Judge cites pandemic in rejecting lawsuit over Texas voting

FILE - In this March 3, 2020 file photo, Democrat Jamie Wilson gets a sticker after voting in the Super Tuesday primary at John H. Reagan Elementary School in the Oak Cliff section of Dallas. A judge signaled Wednesday, April 15, 2020, he will allow voting by mail in Texas during the coronavirus pandemic, handing a setback to Republican state officials who have sided with President Donald Trump in their opposition to looser voting restrictions.

AUSTIN, Texas (AP) — Saying that voting is “wrought with uncertainty” this year regardless because of the coronavirus pandemic, a federal judge Wednesday allowed Texas to proceed with banning straight-ticket voting this November, dismissing a lawsuit brought by Democrats.

Most states don’t offer straight-ticket voting, which allows voters to simply choose a party’s entire slate of candidates at a stroke.

Republican Texas Gov. Greg Abbott signed a law in 2017 to scrap straight-ticket voting starting this fall. But in March, on the heels of long lines snaking outside Texas polling stations during the Super Tuesday primaries, Democrats argued that forcing voters to individually select every race would create even longer wait times.

That would disproportionately impact Black and Latino community in big urban counties, the Texas Democratic Party argued, because ballots are already longer in those places.

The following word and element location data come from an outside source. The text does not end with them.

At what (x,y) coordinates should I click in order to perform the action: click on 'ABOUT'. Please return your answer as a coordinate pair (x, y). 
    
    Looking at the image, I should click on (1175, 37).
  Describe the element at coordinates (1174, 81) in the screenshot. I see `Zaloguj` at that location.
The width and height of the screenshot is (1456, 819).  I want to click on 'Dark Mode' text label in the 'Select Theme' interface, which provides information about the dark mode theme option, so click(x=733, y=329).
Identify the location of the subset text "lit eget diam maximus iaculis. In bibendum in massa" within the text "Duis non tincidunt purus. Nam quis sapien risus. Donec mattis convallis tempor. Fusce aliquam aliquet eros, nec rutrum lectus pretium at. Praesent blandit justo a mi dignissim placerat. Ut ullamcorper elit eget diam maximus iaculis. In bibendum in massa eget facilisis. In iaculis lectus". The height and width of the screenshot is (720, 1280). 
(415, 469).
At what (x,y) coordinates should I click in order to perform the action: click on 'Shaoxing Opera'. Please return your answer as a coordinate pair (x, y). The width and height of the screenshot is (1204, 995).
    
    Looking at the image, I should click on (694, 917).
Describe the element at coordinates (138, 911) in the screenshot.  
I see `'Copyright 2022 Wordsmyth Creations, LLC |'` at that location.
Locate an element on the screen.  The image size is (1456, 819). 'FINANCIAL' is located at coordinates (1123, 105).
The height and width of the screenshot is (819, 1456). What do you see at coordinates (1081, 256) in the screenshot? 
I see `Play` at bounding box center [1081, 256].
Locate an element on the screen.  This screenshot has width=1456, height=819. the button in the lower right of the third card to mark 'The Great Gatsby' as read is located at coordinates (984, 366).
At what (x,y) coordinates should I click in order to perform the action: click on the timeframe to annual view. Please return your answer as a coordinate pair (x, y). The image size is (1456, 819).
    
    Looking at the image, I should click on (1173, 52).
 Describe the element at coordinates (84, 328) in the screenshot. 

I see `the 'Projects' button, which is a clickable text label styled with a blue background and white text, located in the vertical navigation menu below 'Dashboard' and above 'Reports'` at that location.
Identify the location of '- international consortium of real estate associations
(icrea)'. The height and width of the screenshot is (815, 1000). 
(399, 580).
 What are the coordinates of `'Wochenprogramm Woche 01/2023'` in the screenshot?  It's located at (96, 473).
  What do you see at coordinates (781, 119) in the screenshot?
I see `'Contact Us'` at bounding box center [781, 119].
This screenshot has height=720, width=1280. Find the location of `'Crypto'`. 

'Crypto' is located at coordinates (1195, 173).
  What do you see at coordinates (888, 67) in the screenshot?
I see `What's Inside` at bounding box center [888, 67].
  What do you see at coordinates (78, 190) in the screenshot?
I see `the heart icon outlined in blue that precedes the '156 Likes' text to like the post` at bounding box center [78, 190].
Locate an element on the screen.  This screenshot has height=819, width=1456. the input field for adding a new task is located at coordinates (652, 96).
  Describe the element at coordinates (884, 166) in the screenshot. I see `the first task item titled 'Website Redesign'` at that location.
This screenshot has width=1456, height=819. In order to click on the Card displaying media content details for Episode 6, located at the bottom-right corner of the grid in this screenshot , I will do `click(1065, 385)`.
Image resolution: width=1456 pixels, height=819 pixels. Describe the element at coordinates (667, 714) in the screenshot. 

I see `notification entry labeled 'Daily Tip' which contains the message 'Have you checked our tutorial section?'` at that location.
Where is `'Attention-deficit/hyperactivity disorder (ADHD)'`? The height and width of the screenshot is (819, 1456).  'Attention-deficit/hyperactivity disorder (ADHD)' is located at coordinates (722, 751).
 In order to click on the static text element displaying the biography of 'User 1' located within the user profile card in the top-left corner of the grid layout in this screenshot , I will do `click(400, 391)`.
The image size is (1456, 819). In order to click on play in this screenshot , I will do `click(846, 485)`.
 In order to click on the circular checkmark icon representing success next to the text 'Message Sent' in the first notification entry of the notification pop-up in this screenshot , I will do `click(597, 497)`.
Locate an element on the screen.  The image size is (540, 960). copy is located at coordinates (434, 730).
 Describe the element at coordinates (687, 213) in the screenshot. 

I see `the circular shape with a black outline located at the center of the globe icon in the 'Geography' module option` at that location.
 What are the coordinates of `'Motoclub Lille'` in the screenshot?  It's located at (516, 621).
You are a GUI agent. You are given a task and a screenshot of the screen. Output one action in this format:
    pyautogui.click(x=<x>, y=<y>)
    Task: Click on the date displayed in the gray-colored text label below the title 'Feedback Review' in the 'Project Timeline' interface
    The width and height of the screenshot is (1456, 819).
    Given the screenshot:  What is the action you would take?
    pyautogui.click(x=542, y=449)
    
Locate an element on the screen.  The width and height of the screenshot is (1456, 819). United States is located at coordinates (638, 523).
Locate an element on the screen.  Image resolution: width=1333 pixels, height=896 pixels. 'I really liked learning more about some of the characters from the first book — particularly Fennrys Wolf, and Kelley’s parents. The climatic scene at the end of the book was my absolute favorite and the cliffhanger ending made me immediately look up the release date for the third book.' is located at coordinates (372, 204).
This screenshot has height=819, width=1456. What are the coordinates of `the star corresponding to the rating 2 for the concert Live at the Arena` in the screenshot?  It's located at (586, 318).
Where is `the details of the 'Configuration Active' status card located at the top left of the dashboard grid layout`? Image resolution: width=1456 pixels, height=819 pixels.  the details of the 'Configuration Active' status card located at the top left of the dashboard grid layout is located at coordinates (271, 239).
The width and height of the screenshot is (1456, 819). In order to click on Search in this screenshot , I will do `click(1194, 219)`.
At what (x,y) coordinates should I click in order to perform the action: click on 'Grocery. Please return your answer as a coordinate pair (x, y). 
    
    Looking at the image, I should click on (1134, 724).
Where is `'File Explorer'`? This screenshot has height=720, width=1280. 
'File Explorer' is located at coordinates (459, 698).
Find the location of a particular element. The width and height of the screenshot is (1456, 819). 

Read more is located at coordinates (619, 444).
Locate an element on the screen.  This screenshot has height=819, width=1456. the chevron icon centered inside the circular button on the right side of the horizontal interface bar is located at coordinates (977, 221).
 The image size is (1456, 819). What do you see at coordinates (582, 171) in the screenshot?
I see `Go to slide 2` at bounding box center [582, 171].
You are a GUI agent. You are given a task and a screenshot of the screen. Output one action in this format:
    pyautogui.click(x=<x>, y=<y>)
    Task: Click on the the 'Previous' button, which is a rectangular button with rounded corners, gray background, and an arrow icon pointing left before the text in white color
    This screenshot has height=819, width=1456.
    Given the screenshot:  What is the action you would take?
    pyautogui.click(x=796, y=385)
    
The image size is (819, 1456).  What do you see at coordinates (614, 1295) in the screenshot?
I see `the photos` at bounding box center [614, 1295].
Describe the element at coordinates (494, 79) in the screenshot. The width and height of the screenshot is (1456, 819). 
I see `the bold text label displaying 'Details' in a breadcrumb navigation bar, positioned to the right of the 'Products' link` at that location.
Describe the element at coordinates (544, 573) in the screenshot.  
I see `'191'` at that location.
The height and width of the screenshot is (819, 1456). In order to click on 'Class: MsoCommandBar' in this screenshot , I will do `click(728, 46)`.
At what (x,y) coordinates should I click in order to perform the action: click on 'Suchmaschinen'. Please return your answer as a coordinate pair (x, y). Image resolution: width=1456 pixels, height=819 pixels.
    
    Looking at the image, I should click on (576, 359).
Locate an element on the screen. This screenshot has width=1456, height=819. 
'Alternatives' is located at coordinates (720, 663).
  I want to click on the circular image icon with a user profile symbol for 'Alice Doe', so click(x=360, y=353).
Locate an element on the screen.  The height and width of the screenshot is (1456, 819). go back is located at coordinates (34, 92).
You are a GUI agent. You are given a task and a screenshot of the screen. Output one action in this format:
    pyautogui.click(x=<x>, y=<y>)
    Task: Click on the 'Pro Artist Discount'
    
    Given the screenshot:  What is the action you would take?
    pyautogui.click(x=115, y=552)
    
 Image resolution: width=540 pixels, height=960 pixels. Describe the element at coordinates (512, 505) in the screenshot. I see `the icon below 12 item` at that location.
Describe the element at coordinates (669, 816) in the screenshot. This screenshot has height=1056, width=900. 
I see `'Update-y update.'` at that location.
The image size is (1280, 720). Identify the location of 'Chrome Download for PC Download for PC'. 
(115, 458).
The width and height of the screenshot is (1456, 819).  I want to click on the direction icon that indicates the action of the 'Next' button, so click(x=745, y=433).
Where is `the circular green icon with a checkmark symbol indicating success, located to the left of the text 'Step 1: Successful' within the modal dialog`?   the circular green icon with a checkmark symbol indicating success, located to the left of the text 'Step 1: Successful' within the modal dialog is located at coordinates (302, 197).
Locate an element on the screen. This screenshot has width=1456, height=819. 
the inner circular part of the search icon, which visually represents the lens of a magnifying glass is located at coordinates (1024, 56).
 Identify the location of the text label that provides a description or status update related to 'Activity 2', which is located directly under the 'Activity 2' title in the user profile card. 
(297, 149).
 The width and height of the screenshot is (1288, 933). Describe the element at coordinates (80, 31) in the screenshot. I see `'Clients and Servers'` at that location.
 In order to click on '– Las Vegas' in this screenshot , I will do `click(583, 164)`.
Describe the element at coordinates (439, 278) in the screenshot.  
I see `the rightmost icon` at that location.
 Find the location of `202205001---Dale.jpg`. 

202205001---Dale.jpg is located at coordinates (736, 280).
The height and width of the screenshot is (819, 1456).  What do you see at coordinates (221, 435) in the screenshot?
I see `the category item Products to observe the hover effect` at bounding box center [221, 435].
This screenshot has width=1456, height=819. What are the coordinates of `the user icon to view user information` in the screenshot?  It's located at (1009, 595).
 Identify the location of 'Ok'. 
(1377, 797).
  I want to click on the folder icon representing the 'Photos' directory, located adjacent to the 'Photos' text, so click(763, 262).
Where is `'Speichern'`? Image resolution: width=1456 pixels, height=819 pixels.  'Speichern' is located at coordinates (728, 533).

U.S. District Judge Marina Garcia Marmolejo ruled that Democrats lacked standing to bring the suit but said that, regardless, “many Texans will endure longer lines at polling-places indefinitely" this year because of the pandemic.

“All things considered, in-person voting at polling-places is wrought with uncertainty," Garcia Marmolejo wrote.

Republican Texas Attorney General Ken Paxton said the lawsuit was based on hypotheticals and cheered the decision.